— start Entries —

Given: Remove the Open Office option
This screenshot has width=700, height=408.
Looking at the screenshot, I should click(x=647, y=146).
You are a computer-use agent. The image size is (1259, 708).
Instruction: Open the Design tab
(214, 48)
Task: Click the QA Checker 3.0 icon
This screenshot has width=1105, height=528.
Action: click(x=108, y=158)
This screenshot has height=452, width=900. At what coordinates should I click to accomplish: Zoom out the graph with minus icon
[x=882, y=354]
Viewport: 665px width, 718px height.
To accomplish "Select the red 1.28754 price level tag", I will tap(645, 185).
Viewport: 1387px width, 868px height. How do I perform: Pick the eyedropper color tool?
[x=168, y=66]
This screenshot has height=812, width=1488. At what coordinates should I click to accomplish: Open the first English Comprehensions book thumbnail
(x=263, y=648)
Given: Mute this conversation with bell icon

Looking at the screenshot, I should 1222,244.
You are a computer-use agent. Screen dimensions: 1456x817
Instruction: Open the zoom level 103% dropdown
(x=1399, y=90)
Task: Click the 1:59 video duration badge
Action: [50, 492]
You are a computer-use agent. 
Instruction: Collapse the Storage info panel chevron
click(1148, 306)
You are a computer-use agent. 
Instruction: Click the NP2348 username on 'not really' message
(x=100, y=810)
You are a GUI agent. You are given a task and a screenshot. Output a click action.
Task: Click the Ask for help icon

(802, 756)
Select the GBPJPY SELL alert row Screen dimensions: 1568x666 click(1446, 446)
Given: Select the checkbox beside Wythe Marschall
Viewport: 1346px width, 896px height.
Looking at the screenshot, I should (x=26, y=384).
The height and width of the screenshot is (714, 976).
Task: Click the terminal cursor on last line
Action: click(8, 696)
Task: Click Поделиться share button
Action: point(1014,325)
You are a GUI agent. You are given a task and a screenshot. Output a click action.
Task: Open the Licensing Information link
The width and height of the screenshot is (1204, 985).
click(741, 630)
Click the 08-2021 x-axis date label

— end Entries —

→ **The request**: Copy the lines of the listing above, from the line containing "This screenshot has height=452, width=900." through the line containing "Looking at the screenshot, I should 1222,244.", inclusive.

→ **Problem solution**:
This screenshot has height=452, width=900. At what coordinates should I click to accomplish: Zoom out the graph with minus icon
[x=882, y=354]
Viewport: 665px width, 718px height.
To accomplish "Select the red 1.28754 price level tag", I will tap(645, 185).
Viewport: 1387px width, 868px height. How do I perform: Pick the eyedropper color tool?
[x=168, y=66]
This screenshot has height=812, width=1488. At what coordinates should I click to accomplish: Open the first English Comprehensions book thumbnail
(x=263, y=648)
Given: Mute this conversation with bell icon

Looking at the screenshot, I should 1222,244.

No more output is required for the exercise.